Provided records —
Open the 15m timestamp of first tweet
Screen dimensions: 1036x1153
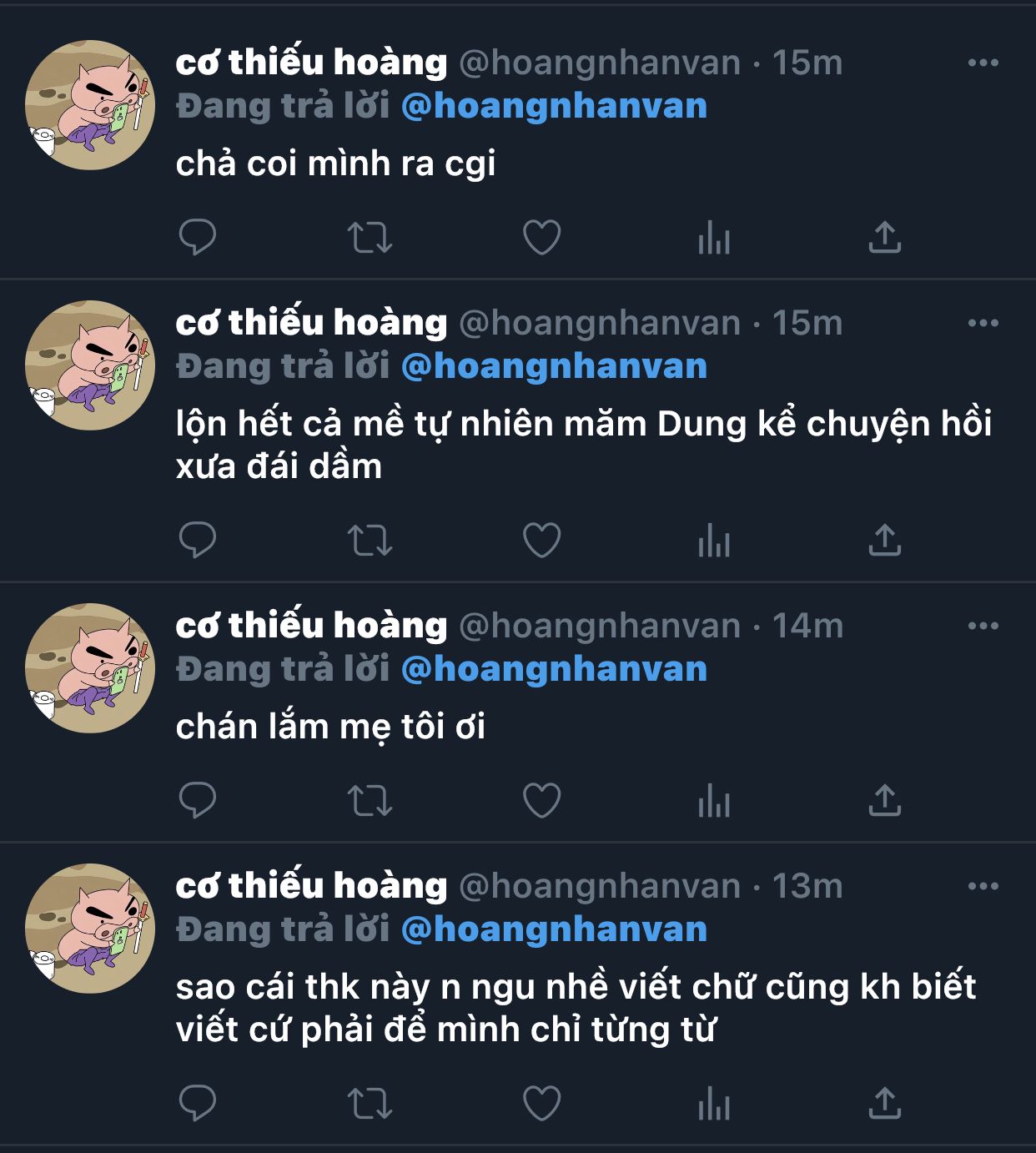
==
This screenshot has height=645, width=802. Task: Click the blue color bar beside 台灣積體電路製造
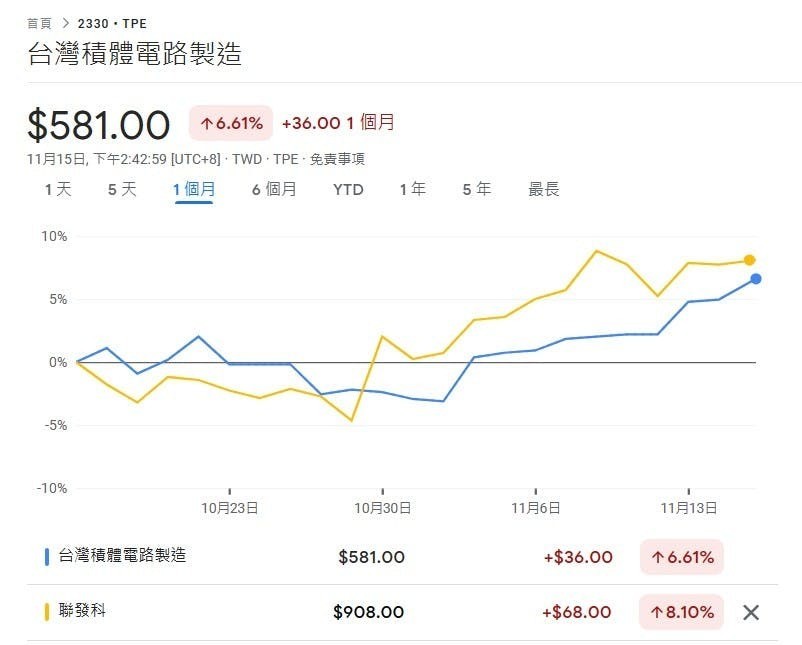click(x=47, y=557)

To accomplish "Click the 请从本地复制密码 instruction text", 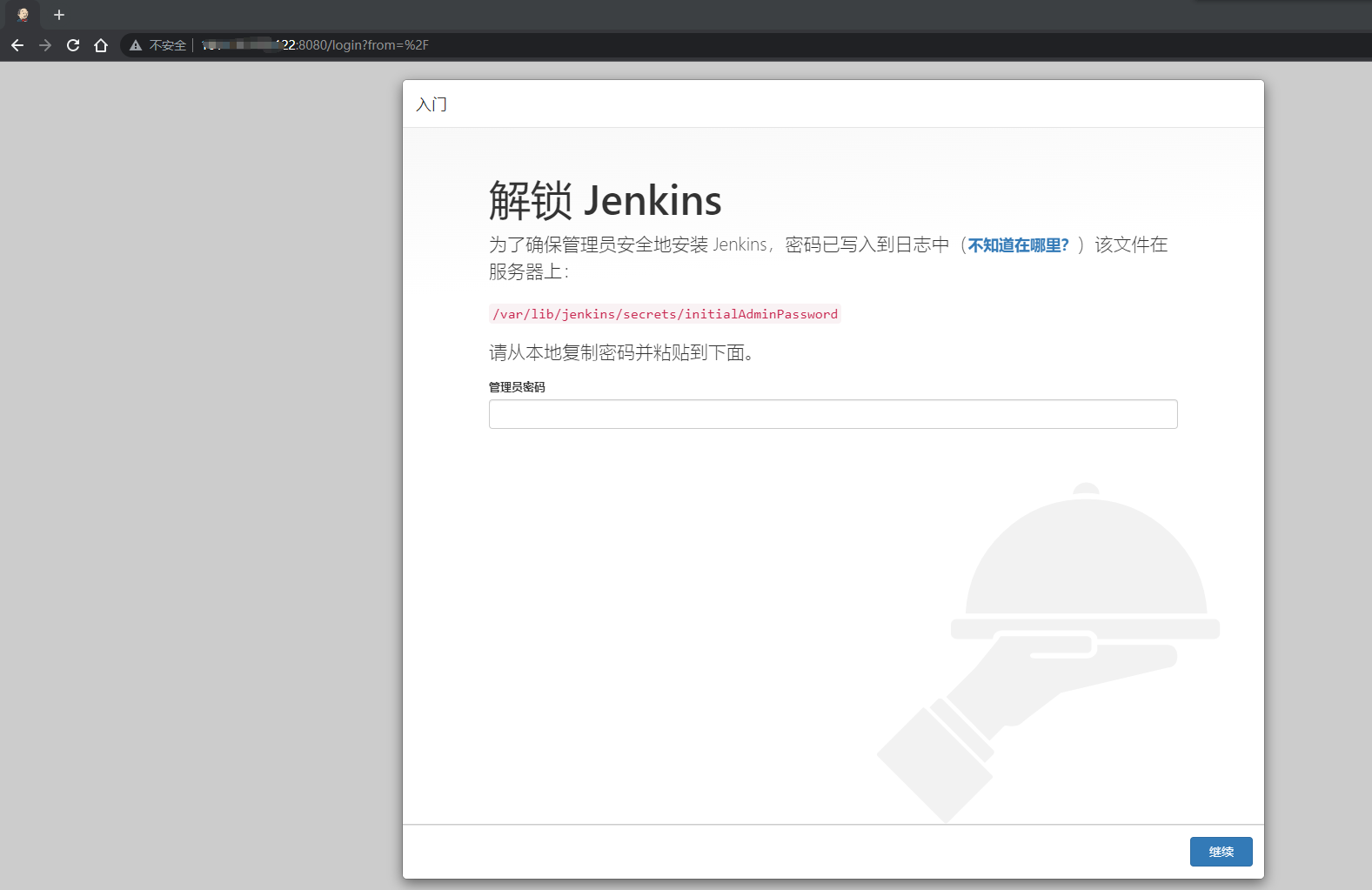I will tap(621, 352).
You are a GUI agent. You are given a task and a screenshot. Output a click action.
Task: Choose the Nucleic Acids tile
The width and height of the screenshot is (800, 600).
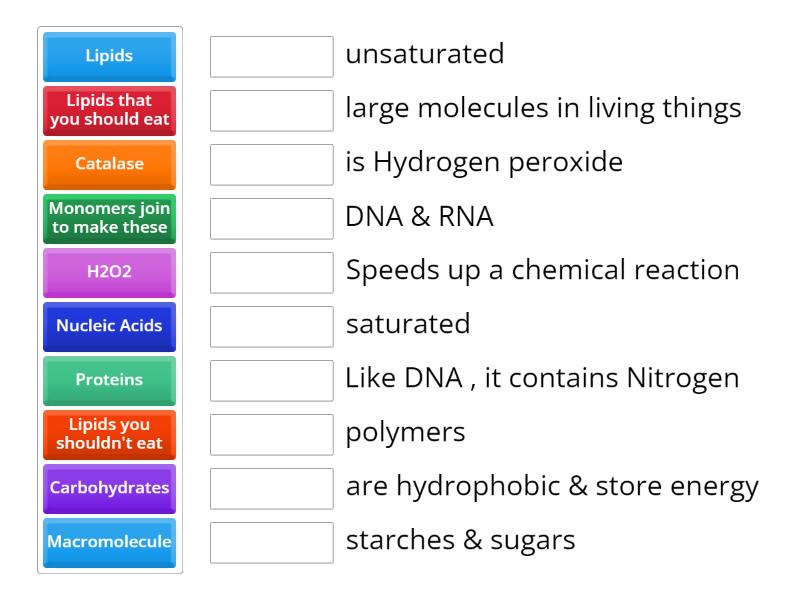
==
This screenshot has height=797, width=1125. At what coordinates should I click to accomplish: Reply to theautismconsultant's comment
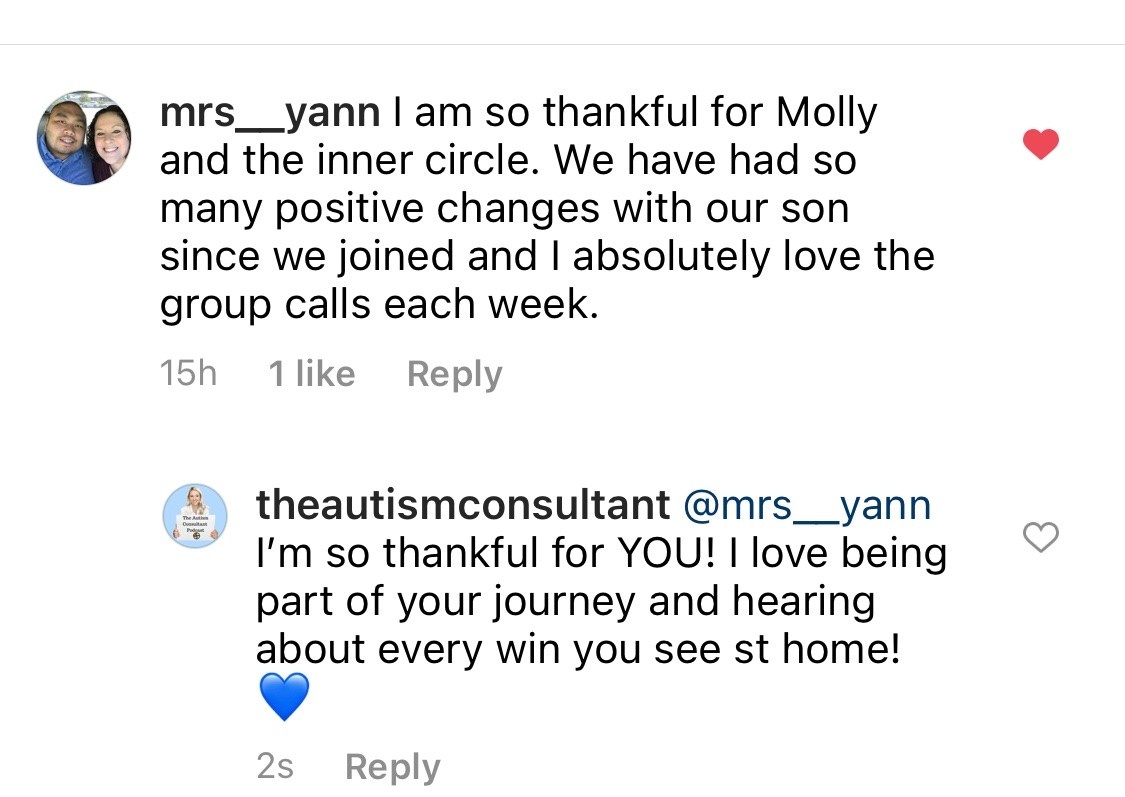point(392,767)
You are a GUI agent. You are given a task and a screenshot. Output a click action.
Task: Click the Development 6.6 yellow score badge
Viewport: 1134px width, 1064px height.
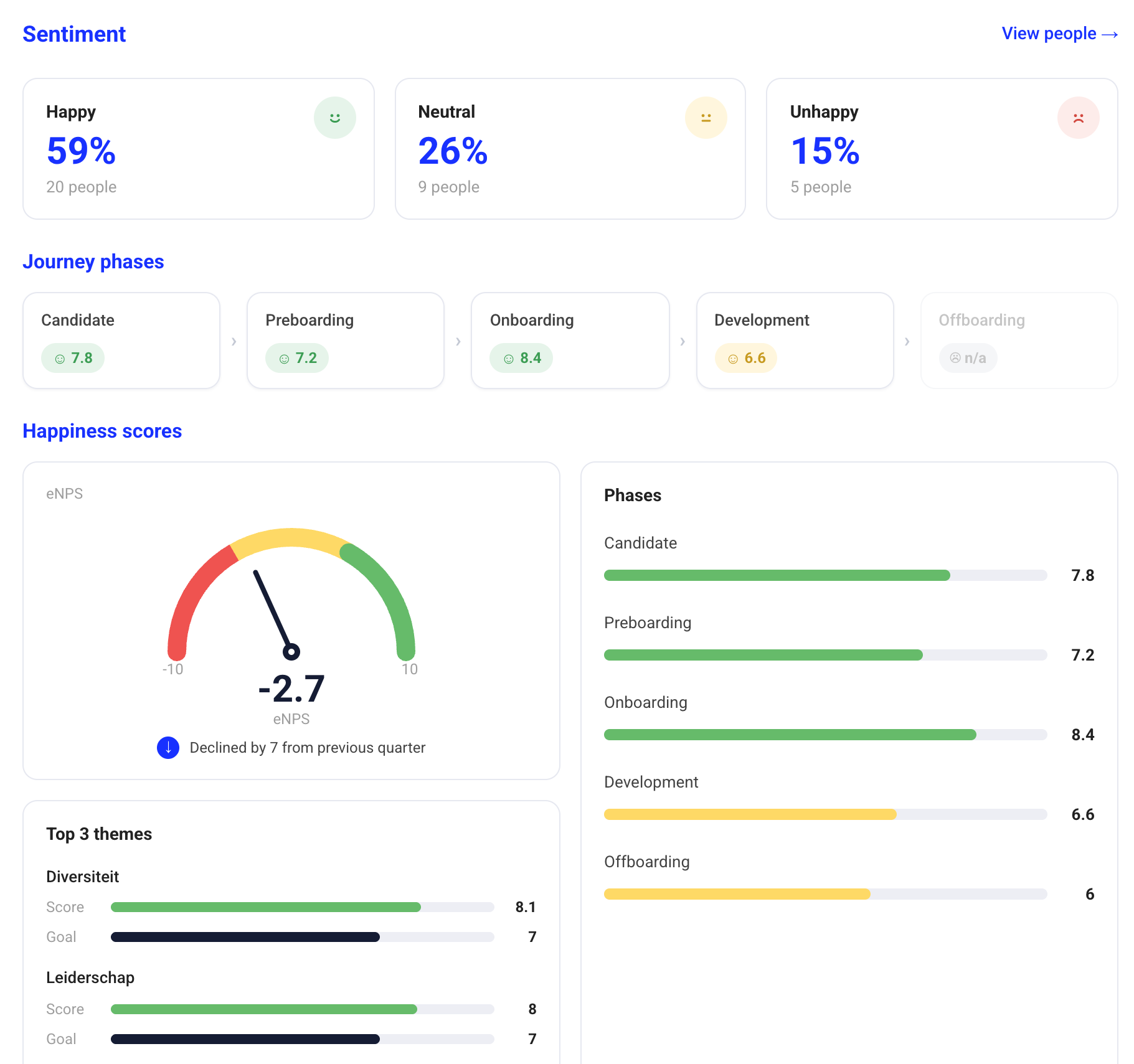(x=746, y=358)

Task directions — Looking at the records above, return exactly the lines from the line with "Task: Choose the Nucleic Acids tile" to the line with "The width and", both ends included.

Result of the exercise —
Task: Choose the Nucleic Acids tile
The width and height of the screenshot is (800, 600).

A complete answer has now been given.